Os impasses éticos e morais do uso de Inteligência Artificial
Enviada em 01/08/2025
É fato que, os avanços tecnológicos da sociedade contemporânea, impulsionou o desenvolvimento da Inteligência Artificial (IA), transformando diversas áreas da sociedade, como saúde, segurança, educação e mercado de trabalho. No entanto, apesar dos inúmeros benefícios, surgem também impasses éticos e morais que precisam ser urgentemente debatidos. IA, com sua capacidade de aprender, adaptar-se e tomar decisões de forma autônoma, representa um marco na relação entre humanos e máquinas. No entanto, à medida que essas tecnologias se tornam mais presentes no cotidiano, surgem importantes questionamentos sobre seus limites e consequências. Um dos principais dilemas éticos está relacionado à privacidade e ao uso de dados.

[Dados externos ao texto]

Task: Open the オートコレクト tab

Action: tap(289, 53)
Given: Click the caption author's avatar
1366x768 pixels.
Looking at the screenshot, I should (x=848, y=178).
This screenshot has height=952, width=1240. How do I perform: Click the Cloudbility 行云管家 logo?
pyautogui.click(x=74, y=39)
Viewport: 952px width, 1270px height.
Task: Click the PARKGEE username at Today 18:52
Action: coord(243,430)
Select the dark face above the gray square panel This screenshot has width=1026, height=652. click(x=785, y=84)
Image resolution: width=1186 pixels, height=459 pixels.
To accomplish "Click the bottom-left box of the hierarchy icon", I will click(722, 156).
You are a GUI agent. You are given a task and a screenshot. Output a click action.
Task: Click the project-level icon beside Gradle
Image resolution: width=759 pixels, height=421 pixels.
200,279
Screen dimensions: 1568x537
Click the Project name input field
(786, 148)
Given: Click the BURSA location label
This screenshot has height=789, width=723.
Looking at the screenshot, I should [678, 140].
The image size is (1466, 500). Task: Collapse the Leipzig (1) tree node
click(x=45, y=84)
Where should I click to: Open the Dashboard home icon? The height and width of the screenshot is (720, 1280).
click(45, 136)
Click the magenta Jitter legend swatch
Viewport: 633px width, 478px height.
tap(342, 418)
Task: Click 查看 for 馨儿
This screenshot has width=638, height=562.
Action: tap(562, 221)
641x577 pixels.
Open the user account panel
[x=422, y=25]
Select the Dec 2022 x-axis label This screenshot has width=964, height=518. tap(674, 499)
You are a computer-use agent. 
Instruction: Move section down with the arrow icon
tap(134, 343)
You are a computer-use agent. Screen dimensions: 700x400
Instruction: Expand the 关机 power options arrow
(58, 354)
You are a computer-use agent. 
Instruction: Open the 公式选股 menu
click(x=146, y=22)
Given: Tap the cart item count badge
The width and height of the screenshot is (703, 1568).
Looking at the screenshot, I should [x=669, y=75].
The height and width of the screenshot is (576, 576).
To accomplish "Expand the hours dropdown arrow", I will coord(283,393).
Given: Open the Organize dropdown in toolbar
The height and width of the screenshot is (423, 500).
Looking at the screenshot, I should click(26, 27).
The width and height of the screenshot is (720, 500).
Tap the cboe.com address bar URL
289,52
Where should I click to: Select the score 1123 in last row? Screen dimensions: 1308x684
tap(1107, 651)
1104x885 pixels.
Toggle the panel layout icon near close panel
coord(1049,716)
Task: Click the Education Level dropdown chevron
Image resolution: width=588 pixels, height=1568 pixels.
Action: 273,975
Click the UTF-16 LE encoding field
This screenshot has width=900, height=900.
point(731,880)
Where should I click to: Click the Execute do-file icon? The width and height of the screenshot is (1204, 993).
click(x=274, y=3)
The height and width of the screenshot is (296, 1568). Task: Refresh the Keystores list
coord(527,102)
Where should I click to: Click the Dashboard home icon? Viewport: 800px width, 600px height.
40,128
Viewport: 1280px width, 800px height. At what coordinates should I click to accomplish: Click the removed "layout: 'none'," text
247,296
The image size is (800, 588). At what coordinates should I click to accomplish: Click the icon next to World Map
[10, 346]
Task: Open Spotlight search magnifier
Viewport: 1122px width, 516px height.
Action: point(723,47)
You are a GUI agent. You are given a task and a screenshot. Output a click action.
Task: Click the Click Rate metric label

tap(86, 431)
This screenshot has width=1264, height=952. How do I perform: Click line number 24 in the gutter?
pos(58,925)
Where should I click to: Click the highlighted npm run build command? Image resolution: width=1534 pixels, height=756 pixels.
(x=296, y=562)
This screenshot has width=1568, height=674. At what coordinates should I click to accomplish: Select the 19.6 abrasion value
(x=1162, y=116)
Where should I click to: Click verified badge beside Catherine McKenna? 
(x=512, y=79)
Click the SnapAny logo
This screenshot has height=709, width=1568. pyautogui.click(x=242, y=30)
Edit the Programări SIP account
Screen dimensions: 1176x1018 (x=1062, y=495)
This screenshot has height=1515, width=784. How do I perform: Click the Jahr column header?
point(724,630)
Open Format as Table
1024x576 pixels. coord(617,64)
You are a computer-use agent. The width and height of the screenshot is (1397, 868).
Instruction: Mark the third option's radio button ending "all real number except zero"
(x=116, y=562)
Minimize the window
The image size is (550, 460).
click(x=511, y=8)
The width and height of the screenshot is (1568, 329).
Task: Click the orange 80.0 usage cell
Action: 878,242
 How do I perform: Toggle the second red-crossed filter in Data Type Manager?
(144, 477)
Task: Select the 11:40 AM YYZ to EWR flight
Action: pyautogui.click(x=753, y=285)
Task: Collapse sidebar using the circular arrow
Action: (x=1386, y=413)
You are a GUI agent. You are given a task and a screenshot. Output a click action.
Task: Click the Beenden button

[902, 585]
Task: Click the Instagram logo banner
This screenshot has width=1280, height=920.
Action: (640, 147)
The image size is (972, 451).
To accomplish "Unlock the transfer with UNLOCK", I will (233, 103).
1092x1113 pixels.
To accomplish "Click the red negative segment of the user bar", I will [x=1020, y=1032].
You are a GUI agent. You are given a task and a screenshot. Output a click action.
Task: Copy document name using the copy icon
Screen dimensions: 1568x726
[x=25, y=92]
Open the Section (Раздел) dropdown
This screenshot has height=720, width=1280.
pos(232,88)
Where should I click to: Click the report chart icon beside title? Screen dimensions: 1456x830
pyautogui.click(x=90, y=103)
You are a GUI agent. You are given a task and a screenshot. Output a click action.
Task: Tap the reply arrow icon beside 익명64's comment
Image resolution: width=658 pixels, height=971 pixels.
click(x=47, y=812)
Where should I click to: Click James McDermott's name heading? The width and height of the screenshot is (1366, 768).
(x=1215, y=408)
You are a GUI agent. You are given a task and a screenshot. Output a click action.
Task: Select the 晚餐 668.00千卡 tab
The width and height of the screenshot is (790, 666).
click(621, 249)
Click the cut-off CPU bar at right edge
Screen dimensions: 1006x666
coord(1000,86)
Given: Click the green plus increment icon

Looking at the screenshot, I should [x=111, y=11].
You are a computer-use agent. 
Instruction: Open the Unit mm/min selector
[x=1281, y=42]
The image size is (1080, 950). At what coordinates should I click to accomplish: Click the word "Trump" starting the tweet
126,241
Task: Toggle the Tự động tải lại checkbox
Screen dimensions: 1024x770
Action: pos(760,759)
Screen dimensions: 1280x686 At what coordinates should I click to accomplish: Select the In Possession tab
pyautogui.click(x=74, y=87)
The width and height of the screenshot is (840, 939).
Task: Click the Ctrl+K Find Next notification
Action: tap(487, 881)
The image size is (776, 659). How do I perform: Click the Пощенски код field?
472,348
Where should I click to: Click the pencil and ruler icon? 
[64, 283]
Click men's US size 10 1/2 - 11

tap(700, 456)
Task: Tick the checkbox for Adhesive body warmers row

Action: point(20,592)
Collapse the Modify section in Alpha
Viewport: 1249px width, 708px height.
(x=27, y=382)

Com isso, levanta-se preocupações sobre o controle e o acesso a dados pessoais, muitas vezes sem o consentimento explícito dos indivíduos, o que pode violar direitos fundamentais. O risco de manipulação de informações por algoritmos também acende o alerta para possíveis distorções na formação da opinião pública. A primeira grande problemática está na disseminação de notícias falsas. Algoritmos de IA são usados para criar e espalhar informações manipuladas, que se alastram rapidamente pelas redes sociais. Isso compromete o acesso à verdade, confunde a população e influencia decisões políticas e sociais, ameaçando a democracia.
Além disso, vale ressaltar que a substituição da reflexão humana pelos sistemas automatizados. Com a IA realizando tarefas como escrever textos, responder perguntas ou resolver problemas, há um risco crescente de as pessoas se tornarem intelectualmente dependentes da tecnologia. Essa falta de estímulo ao raciocínio crítico e à criatividade pode prejudicar o desenvolvimento cognitivo, especialmente entre os mais jovens.